I have tried to use IGMP snooping in a certain scenario, and it does not do what I was expecting.

I have two servers on my LAN that are sending out multicasts (to each other)as part of a load-balancing control thing. The multicast destination MAC addresses are 01:00:5e:7f:xx:yy, where xx and yy happen to be the penultimate and last bytes of the server's own individual IP address. To me these look like they should behave like IP multicasts. But the Ethertype is not IP; it is 0x886f.

These multicasts are getting flooded throughout the VLAN, and I was trying to control them by enabling ip igmp snooping, at least on those switches that are not concerned with the multicast. But it does not seem to have any effect on the flooding. If I understand correctly, IGMP snooping should block all 01:00:5e multicasts unless there is a host specifically asking for the stream by sending an IGMP.

Can anyone comment on this? Does IGMP snooping only filter multicasts with an IP Ethertype, or is it purely on MAC address?

I did a show ip igmp snooping group, and I do see some IP multicast groups, but nothing that corresponds to the addresses that these two servers are sending to.

Kevin Dorrell

Luxembourg

1 Accepted Solution

Accepted Solutions

Bobby Thekkekandam
Cisco Employee
Cisco Employee

Hi Kevin,

Your suspicion is correct. Because of the non-IP ethertype, the multicast traffic will be flooded within the vlan or bridge group.

Your best bet here is to use a static mac-address-table entry for this type of multicast traffic. However, this method may be functionally limited depending on the switch platform in question. For example, on the cat4k, this is only possible in 12.1(22)E1, and 12.2(18)EW and later (see CSCec53996).

View solution in original post

7 Replies 7

Bobby Thekkekandam
Cisco Employee
Cisco Employee

Hi Kevin,

Your suspicion is correct. Because of the non-IP ethertype, the multicast traffic will be flooded within the vlan or bridge group.

Your best bet here is to use a static mac-address-table entry for this type of multicast traffic. However, this method may be functionally limited depending on the switch platform in question. For example, on the cat4k, this is only possible in 12.1(22)E1, and 12.2(18)EW and later (see CSCec53996).

Thanks Bobby, that is exactly the information I needed.

My network is made up of:

- some Cat4500 runnning 12.2(25)EWA1,

- some Cat4000 running 8.4(5)GLX,

- some old Cat 5500 running 6.3(10)

- some Cat 2900XL running 12.0(5)WC13

- some Cat 2950 running 12.1(22)EA5

The multicast in question is generating a bachground hoise on the VLAN of about 4 frames per second - not a lot, but worth trimming if I can.
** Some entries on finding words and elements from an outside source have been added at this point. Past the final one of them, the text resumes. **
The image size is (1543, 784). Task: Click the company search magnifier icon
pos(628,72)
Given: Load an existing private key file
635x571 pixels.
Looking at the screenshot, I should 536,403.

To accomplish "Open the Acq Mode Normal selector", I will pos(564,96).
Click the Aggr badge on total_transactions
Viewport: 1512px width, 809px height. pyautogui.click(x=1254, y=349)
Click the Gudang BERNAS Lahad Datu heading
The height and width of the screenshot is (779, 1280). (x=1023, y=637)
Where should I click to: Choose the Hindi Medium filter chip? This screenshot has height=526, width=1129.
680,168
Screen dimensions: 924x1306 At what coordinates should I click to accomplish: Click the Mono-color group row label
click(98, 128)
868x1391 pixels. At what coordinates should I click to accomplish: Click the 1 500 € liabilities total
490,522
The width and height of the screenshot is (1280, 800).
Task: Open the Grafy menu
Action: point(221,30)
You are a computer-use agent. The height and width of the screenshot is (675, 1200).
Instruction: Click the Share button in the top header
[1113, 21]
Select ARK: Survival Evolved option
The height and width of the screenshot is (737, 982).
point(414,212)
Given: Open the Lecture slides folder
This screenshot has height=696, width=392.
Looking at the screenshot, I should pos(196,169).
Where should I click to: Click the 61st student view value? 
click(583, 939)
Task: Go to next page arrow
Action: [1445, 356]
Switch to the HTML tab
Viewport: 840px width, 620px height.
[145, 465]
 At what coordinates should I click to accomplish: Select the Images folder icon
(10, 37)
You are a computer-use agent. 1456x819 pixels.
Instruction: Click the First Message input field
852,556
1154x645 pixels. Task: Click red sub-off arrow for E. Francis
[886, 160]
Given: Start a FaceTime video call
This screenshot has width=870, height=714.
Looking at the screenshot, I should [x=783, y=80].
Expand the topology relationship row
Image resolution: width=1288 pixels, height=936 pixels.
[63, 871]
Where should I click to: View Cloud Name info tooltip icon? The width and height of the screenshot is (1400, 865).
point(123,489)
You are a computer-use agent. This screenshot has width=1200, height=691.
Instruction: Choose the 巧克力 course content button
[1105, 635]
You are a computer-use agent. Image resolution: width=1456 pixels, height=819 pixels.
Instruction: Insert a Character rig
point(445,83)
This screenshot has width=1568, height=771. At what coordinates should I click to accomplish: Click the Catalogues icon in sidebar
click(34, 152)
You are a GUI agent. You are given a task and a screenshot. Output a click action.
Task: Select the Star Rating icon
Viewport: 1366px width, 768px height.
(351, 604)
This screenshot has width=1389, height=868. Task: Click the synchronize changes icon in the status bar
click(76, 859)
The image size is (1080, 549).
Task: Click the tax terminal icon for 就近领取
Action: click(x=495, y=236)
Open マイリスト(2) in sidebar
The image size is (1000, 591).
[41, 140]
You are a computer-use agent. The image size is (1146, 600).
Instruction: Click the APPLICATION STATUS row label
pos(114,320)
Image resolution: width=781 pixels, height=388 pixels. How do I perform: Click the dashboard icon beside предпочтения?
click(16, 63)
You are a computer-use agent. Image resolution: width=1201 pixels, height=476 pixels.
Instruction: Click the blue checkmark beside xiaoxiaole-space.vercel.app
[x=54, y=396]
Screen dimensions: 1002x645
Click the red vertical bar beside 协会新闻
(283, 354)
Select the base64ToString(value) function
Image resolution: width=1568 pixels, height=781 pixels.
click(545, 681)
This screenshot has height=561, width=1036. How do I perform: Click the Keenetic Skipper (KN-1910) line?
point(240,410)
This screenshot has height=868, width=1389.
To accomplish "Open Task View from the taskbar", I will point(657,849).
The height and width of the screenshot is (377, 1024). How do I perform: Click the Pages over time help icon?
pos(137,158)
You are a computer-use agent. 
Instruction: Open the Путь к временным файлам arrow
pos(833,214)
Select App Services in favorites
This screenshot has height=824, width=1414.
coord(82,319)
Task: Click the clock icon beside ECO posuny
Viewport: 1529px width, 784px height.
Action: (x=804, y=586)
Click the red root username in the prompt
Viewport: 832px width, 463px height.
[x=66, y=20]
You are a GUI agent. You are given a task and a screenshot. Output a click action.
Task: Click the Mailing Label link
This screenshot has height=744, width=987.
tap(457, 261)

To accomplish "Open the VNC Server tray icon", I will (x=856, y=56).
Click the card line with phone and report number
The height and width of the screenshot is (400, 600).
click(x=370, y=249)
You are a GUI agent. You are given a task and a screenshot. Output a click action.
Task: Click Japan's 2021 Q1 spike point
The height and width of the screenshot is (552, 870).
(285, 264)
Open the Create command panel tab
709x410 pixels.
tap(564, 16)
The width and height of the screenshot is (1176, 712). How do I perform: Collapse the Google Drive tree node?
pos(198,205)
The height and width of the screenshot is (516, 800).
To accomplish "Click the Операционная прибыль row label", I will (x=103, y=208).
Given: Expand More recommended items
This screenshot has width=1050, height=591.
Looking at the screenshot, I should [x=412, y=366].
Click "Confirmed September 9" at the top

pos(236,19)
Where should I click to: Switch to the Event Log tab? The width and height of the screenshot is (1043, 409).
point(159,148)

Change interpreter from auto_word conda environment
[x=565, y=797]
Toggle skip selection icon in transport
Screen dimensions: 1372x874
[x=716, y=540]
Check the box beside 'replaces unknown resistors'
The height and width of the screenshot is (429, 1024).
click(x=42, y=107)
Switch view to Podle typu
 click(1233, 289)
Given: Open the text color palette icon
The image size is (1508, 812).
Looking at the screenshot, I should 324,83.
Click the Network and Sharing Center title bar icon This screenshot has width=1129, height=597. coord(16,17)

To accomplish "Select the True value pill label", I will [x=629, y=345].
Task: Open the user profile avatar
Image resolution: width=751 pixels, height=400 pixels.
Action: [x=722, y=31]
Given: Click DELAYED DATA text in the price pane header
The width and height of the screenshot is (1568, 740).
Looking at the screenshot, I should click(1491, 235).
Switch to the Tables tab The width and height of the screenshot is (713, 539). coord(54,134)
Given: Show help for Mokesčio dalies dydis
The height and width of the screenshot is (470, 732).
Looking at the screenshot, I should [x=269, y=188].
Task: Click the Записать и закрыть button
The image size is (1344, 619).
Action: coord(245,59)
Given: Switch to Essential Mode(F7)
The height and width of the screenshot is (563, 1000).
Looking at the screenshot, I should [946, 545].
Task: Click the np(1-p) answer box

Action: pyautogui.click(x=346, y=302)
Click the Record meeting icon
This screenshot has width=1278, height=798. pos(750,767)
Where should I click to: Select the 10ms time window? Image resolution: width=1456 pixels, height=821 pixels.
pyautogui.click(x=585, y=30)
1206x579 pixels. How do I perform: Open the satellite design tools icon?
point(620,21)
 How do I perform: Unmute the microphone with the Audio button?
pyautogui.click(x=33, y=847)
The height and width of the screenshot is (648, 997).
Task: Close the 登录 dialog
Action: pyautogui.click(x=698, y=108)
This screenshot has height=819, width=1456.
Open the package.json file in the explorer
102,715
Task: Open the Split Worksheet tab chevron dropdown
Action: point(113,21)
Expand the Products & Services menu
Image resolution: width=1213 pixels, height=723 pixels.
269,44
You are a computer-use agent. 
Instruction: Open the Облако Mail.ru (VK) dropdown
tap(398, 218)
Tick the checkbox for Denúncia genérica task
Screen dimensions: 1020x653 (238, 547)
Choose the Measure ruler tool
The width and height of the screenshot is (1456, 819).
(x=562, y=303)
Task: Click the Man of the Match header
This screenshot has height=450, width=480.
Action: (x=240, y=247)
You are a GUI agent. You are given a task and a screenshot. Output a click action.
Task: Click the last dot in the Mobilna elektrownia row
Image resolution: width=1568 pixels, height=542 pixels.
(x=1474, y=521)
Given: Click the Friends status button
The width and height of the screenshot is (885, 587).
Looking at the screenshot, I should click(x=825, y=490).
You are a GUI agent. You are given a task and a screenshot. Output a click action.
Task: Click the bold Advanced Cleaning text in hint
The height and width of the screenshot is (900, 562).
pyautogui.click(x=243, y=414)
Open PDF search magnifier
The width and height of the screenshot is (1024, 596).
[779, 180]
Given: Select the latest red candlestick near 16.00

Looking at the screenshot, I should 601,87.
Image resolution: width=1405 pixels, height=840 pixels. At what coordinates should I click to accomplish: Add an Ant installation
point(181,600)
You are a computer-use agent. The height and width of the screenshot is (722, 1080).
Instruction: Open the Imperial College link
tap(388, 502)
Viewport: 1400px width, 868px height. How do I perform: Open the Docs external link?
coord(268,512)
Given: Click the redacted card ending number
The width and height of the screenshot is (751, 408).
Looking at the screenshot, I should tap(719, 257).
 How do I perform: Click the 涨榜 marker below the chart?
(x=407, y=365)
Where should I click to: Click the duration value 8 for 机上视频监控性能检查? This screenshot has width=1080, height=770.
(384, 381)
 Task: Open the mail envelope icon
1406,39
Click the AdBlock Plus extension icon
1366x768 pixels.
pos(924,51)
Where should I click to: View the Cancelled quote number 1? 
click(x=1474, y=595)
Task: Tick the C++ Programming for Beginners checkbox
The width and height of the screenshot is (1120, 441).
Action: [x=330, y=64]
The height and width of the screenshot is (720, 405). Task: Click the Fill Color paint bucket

I guess I would be best to do this in the distribution layer, which has a couple of Cat 4506 running 12.2(25)EWA1. The VLAN in question goes to all the access switches, but if I can restrict its scope with static CAM entries, that would seem to fit the bill. Only two access switches out of a total of about 40 actually need this multicast. I guess I could do something with a private VLAN, but I would need to research it first.

Thanks again.

Kevin Dorrell

Luxembourg

There is a complication.

On my Cat 4500 switches, it will not allow me to do a mac-address-table static HHHH.HHHH.HHHH vlan n for an IP multicast MAC address because IGMP snooping is on. (This restriction only applies to MAC addresses with the 01:00:5e header - I tested it with 0123.4567.89ab, and it does allow that) I cannot switch IGMP snooping off because I need it to control my real IP multicast streams.

Instead it suggests using ip igmp snooping vlan 1 static ... . But that is no good either because, like the dynamic IGMP snooping, it only applies to frames with the Etype 0x0800. Which leads us back to square 1.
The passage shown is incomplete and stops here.